Collected data entries
————

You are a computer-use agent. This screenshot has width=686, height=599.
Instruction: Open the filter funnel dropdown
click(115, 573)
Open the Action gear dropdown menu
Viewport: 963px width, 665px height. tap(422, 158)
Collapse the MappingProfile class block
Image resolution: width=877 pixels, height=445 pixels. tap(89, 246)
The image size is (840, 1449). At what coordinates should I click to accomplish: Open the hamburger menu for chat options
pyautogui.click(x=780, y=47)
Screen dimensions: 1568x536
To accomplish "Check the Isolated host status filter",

————

Write out, exactly as shown, only the lines running from the one that contains "The image size" to the last line above.

Answer to this task →
The image size is (840, 1449). At what coordinates should I click to accomplish: Open the hamburger menu for chat options
pyautogui.click(x=780, y=47)
Screen dimensions: 1568x536
To accomplish "Check the Isolated host status filter",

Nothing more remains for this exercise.